● **Exercise instructions**
Nothing but the lines below between the line holding "This screenshot has height=665, width=2229." and the line holding "Select the Пример 2 button", inclusive, should appear in the answer, each set down exactly.

· · · · ·

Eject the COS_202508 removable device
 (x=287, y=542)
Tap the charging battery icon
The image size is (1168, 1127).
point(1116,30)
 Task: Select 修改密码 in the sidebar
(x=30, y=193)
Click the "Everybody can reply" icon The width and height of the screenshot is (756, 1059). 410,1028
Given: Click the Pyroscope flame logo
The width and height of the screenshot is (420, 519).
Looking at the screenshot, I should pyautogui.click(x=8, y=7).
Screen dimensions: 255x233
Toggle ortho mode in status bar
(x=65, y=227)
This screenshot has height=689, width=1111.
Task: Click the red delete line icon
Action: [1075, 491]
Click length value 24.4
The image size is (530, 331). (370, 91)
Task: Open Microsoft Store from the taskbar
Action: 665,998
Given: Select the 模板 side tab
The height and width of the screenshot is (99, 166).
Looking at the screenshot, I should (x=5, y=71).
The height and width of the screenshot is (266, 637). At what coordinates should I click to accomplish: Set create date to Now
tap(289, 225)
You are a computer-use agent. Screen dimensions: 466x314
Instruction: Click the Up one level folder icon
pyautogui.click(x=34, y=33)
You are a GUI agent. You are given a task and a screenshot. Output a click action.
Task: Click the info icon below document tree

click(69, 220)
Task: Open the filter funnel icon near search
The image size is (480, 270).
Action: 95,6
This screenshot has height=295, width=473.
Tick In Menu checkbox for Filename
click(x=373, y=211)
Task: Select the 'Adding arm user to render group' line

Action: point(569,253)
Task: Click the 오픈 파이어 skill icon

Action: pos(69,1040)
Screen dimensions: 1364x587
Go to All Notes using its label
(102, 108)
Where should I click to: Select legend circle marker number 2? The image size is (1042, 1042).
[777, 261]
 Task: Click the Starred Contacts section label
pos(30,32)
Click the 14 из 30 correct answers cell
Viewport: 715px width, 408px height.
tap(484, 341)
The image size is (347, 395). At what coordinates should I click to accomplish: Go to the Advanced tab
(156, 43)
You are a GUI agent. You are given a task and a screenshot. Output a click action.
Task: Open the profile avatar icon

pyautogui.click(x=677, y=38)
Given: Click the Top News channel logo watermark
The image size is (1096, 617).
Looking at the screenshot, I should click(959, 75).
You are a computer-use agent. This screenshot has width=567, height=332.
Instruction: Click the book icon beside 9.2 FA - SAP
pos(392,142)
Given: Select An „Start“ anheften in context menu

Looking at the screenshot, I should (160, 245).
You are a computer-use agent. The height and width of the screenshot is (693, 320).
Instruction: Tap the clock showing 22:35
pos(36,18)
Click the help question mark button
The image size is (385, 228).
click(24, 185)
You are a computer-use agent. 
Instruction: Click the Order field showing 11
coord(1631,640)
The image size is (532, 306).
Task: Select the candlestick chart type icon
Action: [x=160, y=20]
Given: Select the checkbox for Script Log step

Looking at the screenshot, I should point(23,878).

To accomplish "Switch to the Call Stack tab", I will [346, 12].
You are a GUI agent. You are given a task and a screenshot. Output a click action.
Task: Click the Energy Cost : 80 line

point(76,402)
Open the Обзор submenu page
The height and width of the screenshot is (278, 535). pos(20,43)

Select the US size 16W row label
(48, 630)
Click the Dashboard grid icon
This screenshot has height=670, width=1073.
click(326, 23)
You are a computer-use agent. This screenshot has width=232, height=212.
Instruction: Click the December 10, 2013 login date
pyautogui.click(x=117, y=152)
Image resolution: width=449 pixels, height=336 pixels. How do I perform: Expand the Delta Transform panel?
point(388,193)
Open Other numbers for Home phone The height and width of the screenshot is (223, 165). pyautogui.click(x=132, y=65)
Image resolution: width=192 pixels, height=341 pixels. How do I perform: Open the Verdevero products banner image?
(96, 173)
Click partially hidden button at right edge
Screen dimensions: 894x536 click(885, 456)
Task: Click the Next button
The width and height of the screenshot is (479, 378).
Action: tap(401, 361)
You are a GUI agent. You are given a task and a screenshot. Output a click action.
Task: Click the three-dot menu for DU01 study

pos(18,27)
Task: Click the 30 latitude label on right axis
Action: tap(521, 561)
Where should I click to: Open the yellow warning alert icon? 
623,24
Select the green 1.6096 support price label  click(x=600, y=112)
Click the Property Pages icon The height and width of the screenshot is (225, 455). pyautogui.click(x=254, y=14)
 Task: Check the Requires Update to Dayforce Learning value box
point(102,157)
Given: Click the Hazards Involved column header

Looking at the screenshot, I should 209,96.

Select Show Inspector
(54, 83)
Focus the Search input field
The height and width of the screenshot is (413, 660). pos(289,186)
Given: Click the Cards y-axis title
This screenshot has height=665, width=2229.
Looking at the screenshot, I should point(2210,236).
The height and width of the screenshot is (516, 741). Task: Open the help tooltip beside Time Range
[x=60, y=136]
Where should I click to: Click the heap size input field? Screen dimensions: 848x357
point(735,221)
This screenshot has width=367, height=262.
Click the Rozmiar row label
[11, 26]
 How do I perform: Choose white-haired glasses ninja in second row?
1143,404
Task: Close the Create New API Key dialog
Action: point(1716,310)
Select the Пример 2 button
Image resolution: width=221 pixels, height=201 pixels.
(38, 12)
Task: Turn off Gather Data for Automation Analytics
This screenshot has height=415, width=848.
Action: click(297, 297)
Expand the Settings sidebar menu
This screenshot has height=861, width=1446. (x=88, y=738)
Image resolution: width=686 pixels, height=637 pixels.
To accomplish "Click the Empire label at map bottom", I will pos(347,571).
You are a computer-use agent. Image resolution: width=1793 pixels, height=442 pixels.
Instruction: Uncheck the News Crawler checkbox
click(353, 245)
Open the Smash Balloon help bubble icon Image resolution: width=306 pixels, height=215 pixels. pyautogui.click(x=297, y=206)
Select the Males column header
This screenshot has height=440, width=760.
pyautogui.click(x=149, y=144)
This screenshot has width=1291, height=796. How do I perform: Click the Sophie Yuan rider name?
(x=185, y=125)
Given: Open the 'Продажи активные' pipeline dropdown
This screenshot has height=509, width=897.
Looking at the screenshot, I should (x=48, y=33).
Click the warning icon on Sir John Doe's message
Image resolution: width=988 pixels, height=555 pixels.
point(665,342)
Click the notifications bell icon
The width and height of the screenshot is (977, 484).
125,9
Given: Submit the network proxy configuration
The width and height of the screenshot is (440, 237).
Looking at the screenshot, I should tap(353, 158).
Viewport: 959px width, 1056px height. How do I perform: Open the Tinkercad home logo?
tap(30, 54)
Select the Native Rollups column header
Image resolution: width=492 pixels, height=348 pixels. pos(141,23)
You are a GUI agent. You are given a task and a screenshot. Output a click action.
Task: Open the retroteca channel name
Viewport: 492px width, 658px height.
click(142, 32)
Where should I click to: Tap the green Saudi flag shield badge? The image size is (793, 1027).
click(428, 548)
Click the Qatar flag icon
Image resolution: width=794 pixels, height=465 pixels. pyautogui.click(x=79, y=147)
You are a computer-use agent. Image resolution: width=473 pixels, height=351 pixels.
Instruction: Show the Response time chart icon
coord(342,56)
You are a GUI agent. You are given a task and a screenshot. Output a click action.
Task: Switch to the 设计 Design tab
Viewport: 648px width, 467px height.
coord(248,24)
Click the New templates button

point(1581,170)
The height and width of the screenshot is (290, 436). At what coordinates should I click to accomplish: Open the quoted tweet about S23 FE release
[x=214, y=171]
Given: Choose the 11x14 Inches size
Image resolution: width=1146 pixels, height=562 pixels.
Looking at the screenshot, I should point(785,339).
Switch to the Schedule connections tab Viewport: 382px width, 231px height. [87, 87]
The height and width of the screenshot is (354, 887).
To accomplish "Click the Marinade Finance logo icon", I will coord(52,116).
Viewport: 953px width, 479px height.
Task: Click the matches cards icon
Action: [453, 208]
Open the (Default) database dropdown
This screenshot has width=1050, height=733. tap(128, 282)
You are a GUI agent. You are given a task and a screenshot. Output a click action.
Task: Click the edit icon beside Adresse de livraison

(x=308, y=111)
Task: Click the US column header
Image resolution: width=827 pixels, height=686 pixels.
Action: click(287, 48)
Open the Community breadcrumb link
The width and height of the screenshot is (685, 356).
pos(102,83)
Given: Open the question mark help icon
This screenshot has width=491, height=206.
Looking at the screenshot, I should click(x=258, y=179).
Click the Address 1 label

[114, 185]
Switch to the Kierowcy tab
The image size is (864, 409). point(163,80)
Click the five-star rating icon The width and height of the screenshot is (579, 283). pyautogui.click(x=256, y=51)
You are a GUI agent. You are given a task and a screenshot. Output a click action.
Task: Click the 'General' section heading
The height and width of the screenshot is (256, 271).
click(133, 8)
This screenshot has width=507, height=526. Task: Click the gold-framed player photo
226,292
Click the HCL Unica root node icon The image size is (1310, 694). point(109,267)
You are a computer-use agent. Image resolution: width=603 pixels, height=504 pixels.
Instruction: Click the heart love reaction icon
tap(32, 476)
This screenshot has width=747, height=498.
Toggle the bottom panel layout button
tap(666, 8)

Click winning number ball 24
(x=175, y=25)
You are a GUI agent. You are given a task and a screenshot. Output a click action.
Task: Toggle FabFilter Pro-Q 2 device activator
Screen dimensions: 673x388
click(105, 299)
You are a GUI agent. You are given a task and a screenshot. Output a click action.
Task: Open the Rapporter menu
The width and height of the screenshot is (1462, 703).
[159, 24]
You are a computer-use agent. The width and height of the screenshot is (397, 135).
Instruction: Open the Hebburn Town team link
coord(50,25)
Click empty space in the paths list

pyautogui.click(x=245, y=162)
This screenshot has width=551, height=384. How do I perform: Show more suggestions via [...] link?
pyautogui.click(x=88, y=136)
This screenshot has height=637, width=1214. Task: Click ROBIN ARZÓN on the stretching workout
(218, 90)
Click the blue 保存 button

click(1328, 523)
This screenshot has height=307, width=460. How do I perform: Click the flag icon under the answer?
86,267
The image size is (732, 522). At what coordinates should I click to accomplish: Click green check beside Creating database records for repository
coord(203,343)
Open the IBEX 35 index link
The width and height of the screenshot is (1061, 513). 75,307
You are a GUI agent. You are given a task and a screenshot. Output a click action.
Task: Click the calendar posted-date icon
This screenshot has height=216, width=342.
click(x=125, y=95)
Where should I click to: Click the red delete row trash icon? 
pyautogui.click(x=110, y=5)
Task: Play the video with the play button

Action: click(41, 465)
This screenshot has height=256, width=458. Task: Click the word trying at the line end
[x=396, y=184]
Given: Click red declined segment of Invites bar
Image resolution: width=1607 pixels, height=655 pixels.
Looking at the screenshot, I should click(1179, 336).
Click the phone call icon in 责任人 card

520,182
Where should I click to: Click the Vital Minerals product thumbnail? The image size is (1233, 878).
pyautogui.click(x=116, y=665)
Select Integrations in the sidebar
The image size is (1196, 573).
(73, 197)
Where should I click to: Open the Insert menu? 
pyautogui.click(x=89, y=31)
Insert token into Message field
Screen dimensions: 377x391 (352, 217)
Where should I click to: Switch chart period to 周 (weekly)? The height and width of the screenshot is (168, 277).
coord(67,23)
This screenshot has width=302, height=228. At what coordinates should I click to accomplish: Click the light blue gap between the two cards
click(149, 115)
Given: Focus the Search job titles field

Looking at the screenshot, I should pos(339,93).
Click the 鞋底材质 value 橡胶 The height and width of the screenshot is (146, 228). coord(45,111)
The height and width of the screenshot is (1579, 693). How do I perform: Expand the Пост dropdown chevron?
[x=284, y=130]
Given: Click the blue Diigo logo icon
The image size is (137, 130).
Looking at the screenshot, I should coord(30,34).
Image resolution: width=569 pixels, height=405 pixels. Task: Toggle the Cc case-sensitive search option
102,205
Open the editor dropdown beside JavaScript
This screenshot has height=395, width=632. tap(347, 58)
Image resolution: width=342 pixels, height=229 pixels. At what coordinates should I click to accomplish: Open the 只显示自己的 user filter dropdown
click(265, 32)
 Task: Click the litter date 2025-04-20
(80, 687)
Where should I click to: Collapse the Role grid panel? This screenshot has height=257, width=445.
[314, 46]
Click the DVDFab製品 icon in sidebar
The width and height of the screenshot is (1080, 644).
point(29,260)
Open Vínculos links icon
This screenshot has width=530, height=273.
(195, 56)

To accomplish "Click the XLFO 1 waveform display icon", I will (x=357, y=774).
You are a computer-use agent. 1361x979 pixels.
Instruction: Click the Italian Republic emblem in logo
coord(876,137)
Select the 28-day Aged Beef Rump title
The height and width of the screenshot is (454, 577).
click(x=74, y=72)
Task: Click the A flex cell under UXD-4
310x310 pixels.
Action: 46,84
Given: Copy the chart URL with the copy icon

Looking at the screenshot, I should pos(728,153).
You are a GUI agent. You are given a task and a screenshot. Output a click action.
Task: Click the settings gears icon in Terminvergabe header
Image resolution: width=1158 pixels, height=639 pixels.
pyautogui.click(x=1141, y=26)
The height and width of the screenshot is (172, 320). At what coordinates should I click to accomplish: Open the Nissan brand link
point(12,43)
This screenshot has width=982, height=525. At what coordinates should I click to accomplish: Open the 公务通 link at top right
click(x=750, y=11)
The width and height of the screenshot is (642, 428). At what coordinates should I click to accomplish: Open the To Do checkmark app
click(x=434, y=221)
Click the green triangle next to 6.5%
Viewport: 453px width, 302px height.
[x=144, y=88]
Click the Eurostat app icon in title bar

· · · · ·

● **Response area**
This screenshot has height=665, width=2229.
Looking at the screenshot, I should point(2210,236).
The height and width of the screenshot is (516, 741). Task: Open the help tooltip beside Time Range
[x=60, y=136]
Where should I click to: Click the heap size input field? Screen dimensions: 848x357
point(735,221)
This screenshot has width=367, height=262.
Click the Rozmiar row label
[11, 26]
 How do I perform: Choose white-haired glasses ninja in second row?
1143,404
Task: Close the Create New API Key dialog
Action: point(1716,310)
Select the Пример 2 button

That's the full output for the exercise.